Human brucellosis remains the most common zoonotic disease worldwide, with more than 500,000 new cases annually. It is still a serious and uncontrolled public health problem in many countries, including Tunisia. Human brucellosis is a multisystem disease that may present with a broad spectrum of clinical manifestations and its complications can affect almost all organs and systems, with varying incidence.

Vascular complications of Brucella infection have rarely been reported in the medical literature. By searching MEDLINE, eight cases of deep vein thrombosis (DVT) associated with acute brucellosis have been reported [1-8]. We describe a new case of DVT in the left leg in association with acute brucellosis.

A 52-year-old Tunisian man was admitted to our hospital with a 4-day history of fever and left calf pain associated with myalgia and night sweats. He also reported the ingestion of raw sheep milk. The patient was febrile, to 38.3℃. Homan sign was positive on the left. The circumference of his left calf was 3 cm larger than that of the right. Palpation of the right sacroiliac joint was painful. The rest of the physical examination was unremarkable. A Doppler ultrasound study showed a thrombosis in the left femoral vein. Laboratory examinations revealed the following results: white blood cell count 7,300 cells/mm³ (neutrophils, 49%), platelet count 275,000/mm³, erythrocyte sedimentation rate 30 mm, and C-reactive protein 43 mg/dL. Results of other routine biochemical blood tests were all normal. Protein C, protein S, antithrombin III, and activated protein C resistance activity were within normal ranges, and anticardiolipin and lupus anticoagulant were negative. The chest X-ray and abdominal ultrasound were normal. An anteroposterior X-ray of the pelvis showed grade II sacroiliitis of the right sacroiliac joint. Standard tube agglutination testing of initial samples were positive for antibodies to Brucella (titer, 1/640).

Based on the history of ingestion raw sheep milk, fever associated with myalgia and night sweats, the presence of sacroiliitis, and a positive Wright test, a diagnosis of acute Brucella infection associated with a DVT in the left leg was made. The patient was treated with rifampicin 900 mg/day and doxycycline 200 mg/day combined with low molecular weight heparin. The treatment durations for both anticoagulant and brucellosis were extended to 3 months. After a follow-up period of 9 months, the patient was asymptomatic and, during this period, no recurrence of brucellosis or DVT was observed.

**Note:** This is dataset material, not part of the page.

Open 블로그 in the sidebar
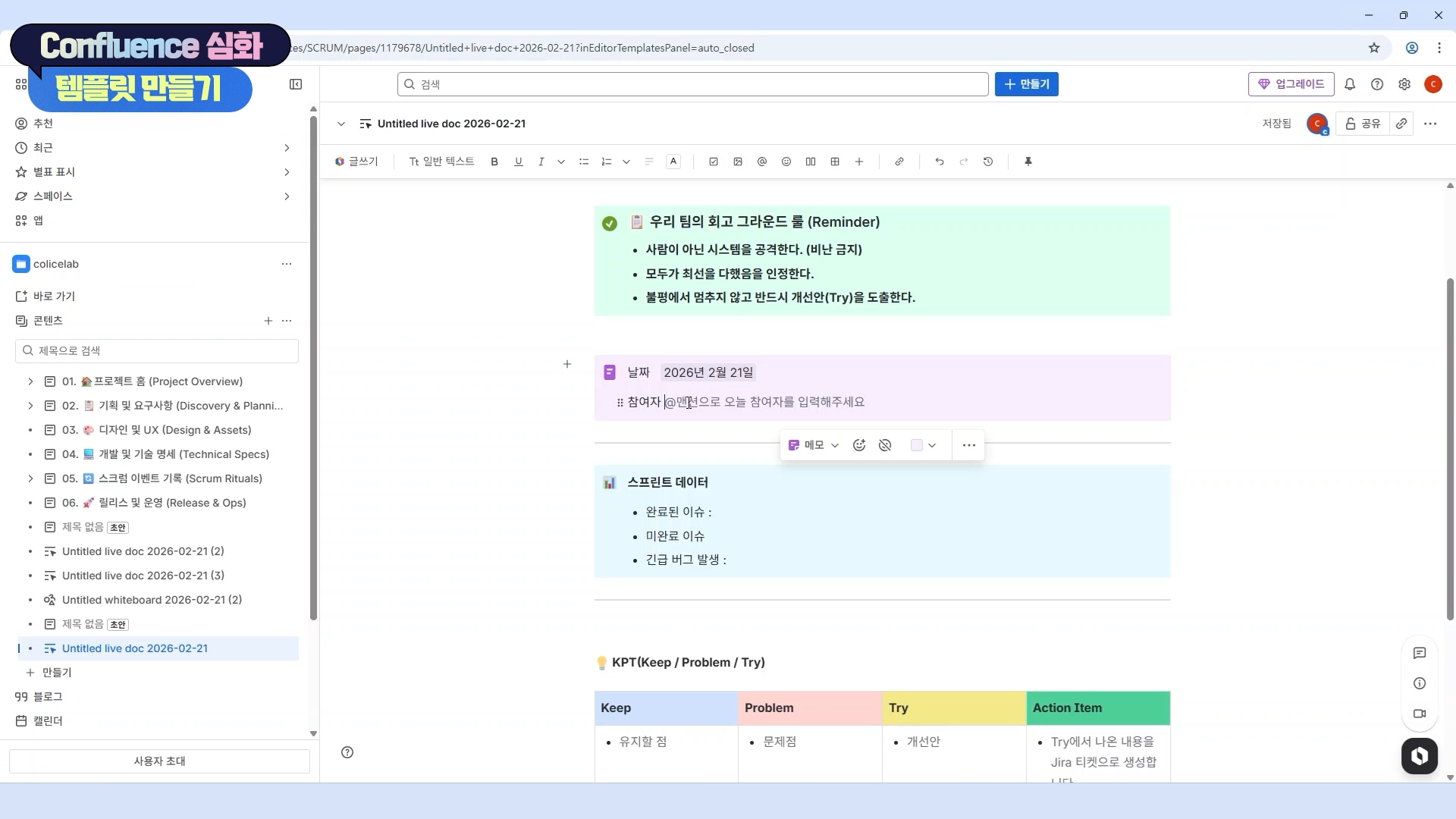Screen dimensions: 1456x819 (48, 696)
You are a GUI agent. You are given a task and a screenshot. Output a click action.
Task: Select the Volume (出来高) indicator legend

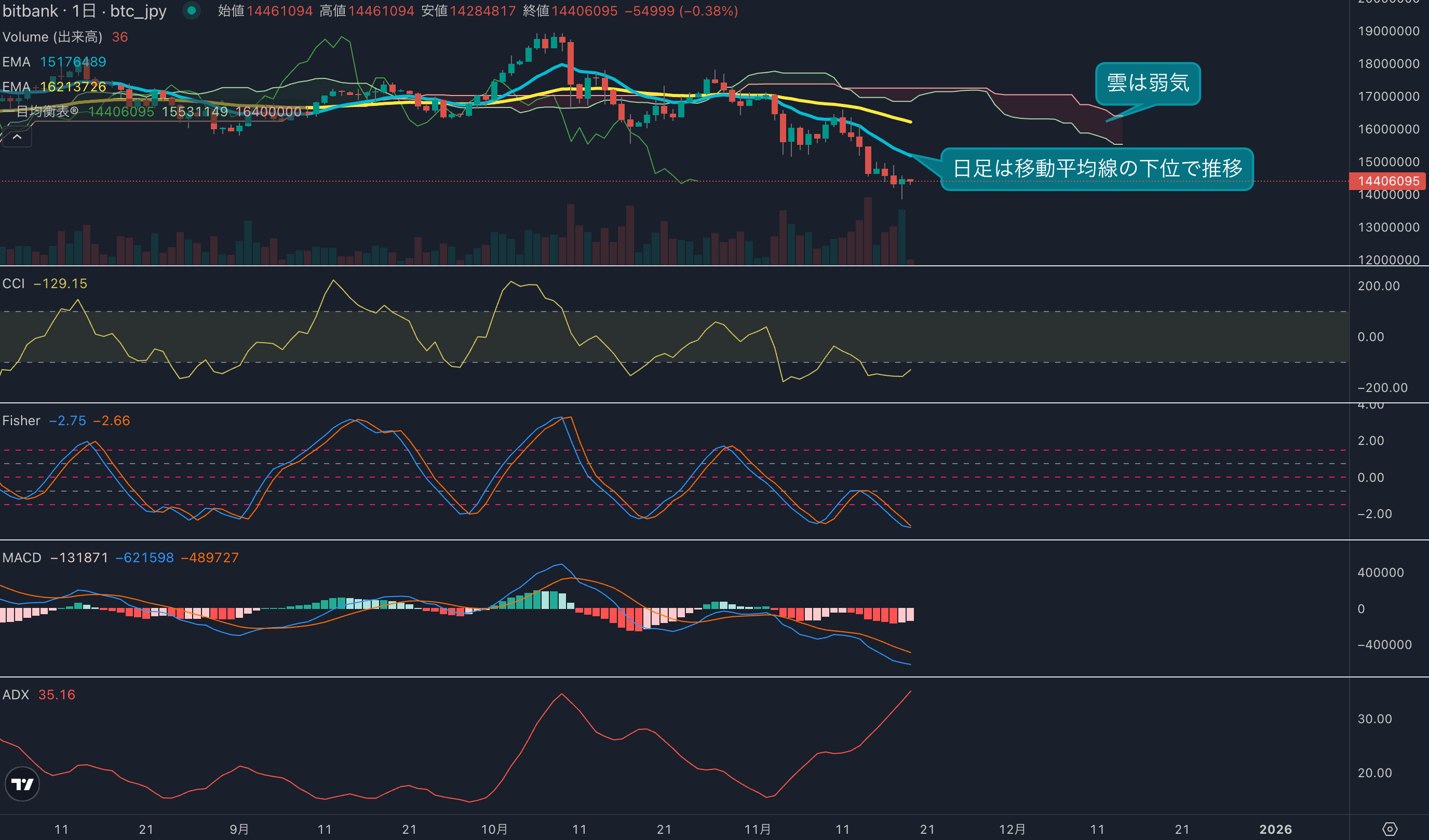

Vascular complications of brucellosis are rare; the arteries are more affected than veins. Arterial complications of brucellosis include aneurysm formation in diverse arteries, such as the aorta, brachial, tibioperoneal, and cerebral arteries, with or without underlying endocarditis. Cutaneous vasculitis has also been noted. Vein thrombosis is a rare vascular complication in acute brucellosis. In 1973, Romem et al. [8] reported the first case of brucellosis complicated with central vein thrombosis. Since this publication, seven further cases of vein thrombosis due to brucellosis have been reported. Table 1 shows demographic data and clinical and laboratory findings of the eight case reports of brucellosis complicated with vein thrombosis. Thrombosis involved the portal vein [7], the central retinal vein [8], the cerebral vein [6], and the lower limb veins [4] in one case each. Acute brucellosis was associated with DVT in the legs in four patients (three men, one woman). The diagnosis of DVT in the leg was made before the onset of other clinical features of brucellosis in one case [2] and concomitant with the diagnosis of brucellosis in two [3,5]. The duration between DVT diagnosis and the occurrence of brucellosis clinical features was 4 weeks. One patient had a history of brucellosis [1].

Suggested mechanisms by which brucellosis may cause DVT include induction of inflammation by the infectious process in adjacent tissues, direct endothelial damage, granulomatous endophlebitis, compression from a local soft tissue mass or abscess, induction of a transient hypercoagulable state, and an immune reaction in the vessel wall to a Brucella antigen. In the present case, protein C, protein S, and antithrombin III levels, and activated protein C resistance activity were normal, and no antiphospholipid antibodies were detected. Also, no local infection adjacent to his left leg deep veins was observed in his illness. Thus, it is possible that granulomatous endophlebitis or a possible immune reaction in the vessel wall to a Brucella antigen was responsible for the patient's DVT.

DVT is a rare complication of brucellosis. We report a new case of leg thrombophlebitis revealing acute brucellosis. The present case and the others reported previously suggest that brucellosis must be considered in patients suffering with DVT, particularly in patients from Brucella-endemic areas.